Testemunhas da História
Foi das coisas mais deliciosas que vi durante o confinamento: as chamadas por Instagram de Rafael Nadal para vários colegas do circuito ATP. Retive em particular a conversa com Roger Federer. O suíço numa casa de madeira, o espanhol em Maiorca. Num registo descontraído, informal, falaram da família, dos miúdos da academia de ténis do maiorquino e até houve tempo e oportunidade para Roger perguntar ao seu grande rival, com uma sonora gargalhada, se o mito de que era um falso canhoto se confirmava. Percebendo que não pela resposta, confessou as dificuldades de defrontar um esquerdino com as características técnicas de Rafa, ao que o outro respondeu com troca de elogios sinceros. Uma classe à parte. Naquele momento dei por mim a pensar sobre como são estéreis e inapropriadas as comparações e a necessidade doentia de querer fazer do atleta A ou B o melhor de sempre nestes tempos de ditadura da última imagem. Notei essa tentação após Nadal igualar o número de Grand Slam de Federer (20). Os espanhóis não se cansam de querer fazer dele à força o número 1 de todos os tempos, recordando, por exemplo, a vantagem de 24-16 de Rafa no confronto direto com Roger. Será sempre um argumento válido, mas a relação entre o fã e o atleta, seja de que desporto for, será sempre marcada pelas sensações e não pelos números. Aqueles que consideram Messi melhor que Ronaldo não mudarão de opinião se CR7 passar a ter mais Bolas de Ouro. E vice-versa. Na parte que me toca, reservo para Federer o Olimpo. Poderia justificar que é pela classe, o domínio total em piso rápido (o meu preferido), a sua esquerda ou aquele pulso que às vezes não parece ser humano, mas basta dizer que aquele tipo é o que mais me faz sorrir a ver uma partida de ténis. Mesmo que o melhor jogo de sempre que alguma vez tenha assistido (ainda melhor que a final do US Open de 2002 entre Agassi e Sampras, na despedida de Pistol Pete) foi aquele que ele perdeu frente a Nadal naquela tarde/noite épica na final de Wimbledon em 2008.

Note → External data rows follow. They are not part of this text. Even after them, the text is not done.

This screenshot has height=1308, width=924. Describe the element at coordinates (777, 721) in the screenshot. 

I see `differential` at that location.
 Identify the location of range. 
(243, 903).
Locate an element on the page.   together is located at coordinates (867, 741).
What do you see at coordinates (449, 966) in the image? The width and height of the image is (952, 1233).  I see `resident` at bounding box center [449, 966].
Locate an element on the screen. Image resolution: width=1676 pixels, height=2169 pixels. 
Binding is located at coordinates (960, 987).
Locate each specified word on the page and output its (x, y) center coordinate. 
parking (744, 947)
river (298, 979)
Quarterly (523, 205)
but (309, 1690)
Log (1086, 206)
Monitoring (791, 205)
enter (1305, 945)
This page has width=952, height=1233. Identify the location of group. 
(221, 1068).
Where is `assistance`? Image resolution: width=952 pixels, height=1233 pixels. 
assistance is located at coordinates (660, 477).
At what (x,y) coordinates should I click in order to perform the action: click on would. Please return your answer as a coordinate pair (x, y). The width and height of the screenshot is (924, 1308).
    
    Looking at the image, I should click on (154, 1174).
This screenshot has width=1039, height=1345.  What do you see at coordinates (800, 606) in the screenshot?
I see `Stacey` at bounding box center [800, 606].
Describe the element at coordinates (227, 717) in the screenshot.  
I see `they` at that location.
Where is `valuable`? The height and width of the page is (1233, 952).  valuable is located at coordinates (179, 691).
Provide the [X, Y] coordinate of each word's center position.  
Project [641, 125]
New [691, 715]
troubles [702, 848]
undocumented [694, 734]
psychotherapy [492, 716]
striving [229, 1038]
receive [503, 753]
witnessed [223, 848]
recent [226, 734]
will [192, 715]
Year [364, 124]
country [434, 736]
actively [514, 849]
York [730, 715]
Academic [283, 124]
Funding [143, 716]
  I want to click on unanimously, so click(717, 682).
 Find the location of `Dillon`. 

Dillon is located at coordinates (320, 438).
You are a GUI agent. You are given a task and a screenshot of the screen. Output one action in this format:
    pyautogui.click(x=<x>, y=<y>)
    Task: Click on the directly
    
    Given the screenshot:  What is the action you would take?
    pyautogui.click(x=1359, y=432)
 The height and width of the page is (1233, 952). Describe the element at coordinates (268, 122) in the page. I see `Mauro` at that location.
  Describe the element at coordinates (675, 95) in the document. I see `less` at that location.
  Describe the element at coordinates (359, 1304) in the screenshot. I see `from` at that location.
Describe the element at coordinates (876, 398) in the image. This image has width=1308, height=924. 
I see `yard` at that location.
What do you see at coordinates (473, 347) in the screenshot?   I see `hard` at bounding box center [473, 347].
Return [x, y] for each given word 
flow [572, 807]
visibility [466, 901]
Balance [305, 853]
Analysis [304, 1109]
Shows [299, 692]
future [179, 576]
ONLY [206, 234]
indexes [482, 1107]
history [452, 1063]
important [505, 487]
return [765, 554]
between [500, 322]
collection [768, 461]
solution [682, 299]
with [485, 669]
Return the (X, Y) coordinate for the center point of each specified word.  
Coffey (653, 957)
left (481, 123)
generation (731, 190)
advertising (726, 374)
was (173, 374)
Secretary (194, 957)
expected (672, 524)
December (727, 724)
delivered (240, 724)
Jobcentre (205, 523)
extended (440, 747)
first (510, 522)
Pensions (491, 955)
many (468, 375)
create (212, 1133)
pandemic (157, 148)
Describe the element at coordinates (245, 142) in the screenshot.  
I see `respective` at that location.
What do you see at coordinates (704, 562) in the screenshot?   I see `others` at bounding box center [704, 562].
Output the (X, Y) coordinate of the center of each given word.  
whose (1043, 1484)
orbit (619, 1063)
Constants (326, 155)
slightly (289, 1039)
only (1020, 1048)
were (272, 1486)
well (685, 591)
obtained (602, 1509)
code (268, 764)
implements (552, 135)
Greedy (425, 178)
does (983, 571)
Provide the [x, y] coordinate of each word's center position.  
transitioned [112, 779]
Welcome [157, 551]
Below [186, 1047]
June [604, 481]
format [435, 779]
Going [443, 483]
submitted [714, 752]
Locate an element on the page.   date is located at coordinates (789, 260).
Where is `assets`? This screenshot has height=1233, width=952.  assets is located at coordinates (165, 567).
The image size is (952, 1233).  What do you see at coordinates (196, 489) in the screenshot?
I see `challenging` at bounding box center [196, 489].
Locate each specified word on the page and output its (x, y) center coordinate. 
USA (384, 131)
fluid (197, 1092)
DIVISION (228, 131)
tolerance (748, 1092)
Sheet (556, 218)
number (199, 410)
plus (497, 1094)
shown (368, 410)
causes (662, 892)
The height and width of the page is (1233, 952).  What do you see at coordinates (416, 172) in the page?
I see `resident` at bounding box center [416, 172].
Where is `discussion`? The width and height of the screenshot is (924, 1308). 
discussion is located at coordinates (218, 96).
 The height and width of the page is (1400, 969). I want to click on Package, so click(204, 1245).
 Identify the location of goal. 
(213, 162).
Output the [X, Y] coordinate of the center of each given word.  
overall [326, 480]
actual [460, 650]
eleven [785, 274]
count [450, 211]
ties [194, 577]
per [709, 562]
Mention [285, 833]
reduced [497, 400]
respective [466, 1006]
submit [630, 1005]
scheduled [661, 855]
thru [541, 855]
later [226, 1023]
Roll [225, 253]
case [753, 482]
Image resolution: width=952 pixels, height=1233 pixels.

Os números também dizem que vem aí o novo dono dos recordes da Fórmula 1: se tudo correr como o esperado, Portimão e Portugal ficarão nos livros como o local onde Lewis Hamilton se tornará no piloto com mais vitórias desde desporto (92), ultrapassando o registo de Michael Schumacher, até agora o único com sete títulos mundiais (mas que será igualado pelo britânico). Mais uma vez, a estatística pode ser usada mediante os gostos de cada um. Não acredito que Hamilton venha a ser considerado o melhor de todos os tempos porque o inglês da Mercedes é da geração dos simuladores, da tecnologia, da ciência de dados, de um contexto muito mais seguro, menos aventureiro - e portanto menos atrativo para o grande público, que premeia sempre os mais loucos.
Mas se é injusto fazer comparações entre atletas de épocas diferentes, ainda mais é tentar fazê-lo nos desportos motorizados, que acompanham como nenhum outro a evolução tecnológica. Se formos ver um jogo de futebol de há 25 anos notamos algumas diferenças na velocidade e no maior preenchimento dos espaços e apenas isso; já na F1 a única semelhança entre um carro de 1995 e 2020 é que ambos têm quatro rodas e um volante. Nunca esquecerei uma reportagem do programa Top Gear com Hamilton, quando o piloto à data da McLaren foi convidado a conduzir o McLaren de Ayrton Senna. Estávamos em agosto de 2012, ele tinha acabado de vencer o GP do Canadá, só dormiu uma hora no avião por estar tão excitado. Gozou o prato e no final admitiu ter sido um dos melhores dias da vida dele. Afinal, tinha manobrado um carro com mais 500 cavalos que os atuais monolugares, sem downforcing, com mudanças manuais e espaço de sobra no cockpit. Lembrava-se de Senna conduzir no Mónaco só com uma mão no volante e prestou homenagem ao ícone de uma época na qual, como ele próprio admitiu, «a linha entre a vida e a morte era muito mais ténue». São tempos que já não voltam e nós, enquanto fãs seja de que desporto for, só temos de agradecer o facto de estarmos sempre a ser testemunhas da História, independentemente da carga de nostalgia.